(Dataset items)
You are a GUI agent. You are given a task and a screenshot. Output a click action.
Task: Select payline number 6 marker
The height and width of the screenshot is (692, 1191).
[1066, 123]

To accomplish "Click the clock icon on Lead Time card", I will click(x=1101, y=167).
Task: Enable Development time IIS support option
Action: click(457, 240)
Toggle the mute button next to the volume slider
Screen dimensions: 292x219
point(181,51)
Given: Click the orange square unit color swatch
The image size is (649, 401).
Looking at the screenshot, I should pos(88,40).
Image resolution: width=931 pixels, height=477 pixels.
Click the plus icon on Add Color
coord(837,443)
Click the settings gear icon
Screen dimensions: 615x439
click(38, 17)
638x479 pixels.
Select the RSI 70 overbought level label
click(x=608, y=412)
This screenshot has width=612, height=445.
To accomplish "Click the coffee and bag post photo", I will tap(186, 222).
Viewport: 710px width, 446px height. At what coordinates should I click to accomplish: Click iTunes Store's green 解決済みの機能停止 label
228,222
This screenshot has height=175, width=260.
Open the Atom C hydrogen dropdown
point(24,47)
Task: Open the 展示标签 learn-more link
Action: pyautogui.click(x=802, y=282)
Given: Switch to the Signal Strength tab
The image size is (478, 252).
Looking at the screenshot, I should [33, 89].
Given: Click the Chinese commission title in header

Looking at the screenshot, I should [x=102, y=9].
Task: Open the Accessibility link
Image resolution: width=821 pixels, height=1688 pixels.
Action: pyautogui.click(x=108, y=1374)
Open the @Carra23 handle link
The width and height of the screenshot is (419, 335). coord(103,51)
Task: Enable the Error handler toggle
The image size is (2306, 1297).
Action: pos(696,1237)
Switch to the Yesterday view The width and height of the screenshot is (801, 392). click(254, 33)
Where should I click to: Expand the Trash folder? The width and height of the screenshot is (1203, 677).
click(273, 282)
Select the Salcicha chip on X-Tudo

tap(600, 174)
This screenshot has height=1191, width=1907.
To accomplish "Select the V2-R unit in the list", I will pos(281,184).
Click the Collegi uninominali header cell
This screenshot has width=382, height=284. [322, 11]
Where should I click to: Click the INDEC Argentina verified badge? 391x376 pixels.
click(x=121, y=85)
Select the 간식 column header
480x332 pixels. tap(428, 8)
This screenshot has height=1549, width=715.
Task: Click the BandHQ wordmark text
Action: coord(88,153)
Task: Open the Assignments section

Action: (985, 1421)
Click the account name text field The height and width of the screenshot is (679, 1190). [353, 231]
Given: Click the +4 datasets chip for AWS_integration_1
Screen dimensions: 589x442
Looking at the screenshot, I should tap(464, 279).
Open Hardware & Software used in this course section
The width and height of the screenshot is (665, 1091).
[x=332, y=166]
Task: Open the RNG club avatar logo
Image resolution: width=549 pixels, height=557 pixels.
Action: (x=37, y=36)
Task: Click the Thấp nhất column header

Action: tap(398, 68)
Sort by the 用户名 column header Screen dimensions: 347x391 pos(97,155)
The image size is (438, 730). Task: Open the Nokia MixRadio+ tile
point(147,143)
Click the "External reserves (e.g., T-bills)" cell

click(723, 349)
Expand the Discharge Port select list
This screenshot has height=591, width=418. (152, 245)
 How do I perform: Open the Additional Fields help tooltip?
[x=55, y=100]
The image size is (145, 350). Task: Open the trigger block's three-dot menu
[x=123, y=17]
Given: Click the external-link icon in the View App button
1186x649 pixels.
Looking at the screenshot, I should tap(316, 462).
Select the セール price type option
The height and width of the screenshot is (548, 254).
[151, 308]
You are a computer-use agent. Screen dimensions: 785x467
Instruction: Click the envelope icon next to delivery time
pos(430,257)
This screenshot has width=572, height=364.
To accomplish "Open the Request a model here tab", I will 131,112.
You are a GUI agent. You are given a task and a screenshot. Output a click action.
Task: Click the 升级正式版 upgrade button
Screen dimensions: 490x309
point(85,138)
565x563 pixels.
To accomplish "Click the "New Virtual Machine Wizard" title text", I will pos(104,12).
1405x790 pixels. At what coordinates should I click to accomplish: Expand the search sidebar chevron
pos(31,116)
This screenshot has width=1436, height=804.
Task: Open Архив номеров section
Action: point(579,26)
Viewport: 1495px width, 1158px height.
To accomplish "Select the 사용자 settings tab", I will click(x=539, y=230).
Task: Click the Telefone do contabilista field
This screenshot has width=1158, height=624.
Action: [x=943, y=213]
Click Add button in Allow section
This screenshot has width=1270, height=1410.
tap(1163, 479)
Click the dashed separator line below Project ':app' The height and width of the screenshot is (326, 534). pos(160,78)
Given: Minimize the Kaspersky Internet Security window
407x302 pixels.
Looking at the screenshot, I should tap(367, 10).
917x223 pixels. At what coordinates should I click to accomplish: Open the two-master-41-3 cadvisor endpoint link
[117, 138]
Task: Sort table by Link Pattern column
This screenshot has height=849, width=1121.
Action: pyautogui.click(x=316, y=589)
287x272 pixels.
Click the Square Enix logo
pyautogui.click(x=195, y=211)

== TASK INSTRUCTIONS ==
Convert the lines of the dataset items above into a JSON list of strings, one string per line and with blank lines omitted. Begin at the line that contains "Task: Open the RNG club avatar logo" and stop after the line that contains "click(723, 349)".

== RESULT FOR THIS EXERCISE ==
[
  "Task: Open the RNG club avatar logo",
  "Image resolution: width=549 pixels, height=557 pixels.",
  "Action: (x=37, y=36)",
  "Task: Click the Thấp nhất column header",
  "Action: tap(398, 68)",
  "Sort by the 用户名 column header Screen dimensions: 347x391 pos(97,155)",
  "The image size is (438, 730). Task: Open the Nokia MixRadio+ tile",
  "point(147,143)",
  "Click the \"External reserves (e.g., T-bills)\" cell",
  "click(723, 349)"
]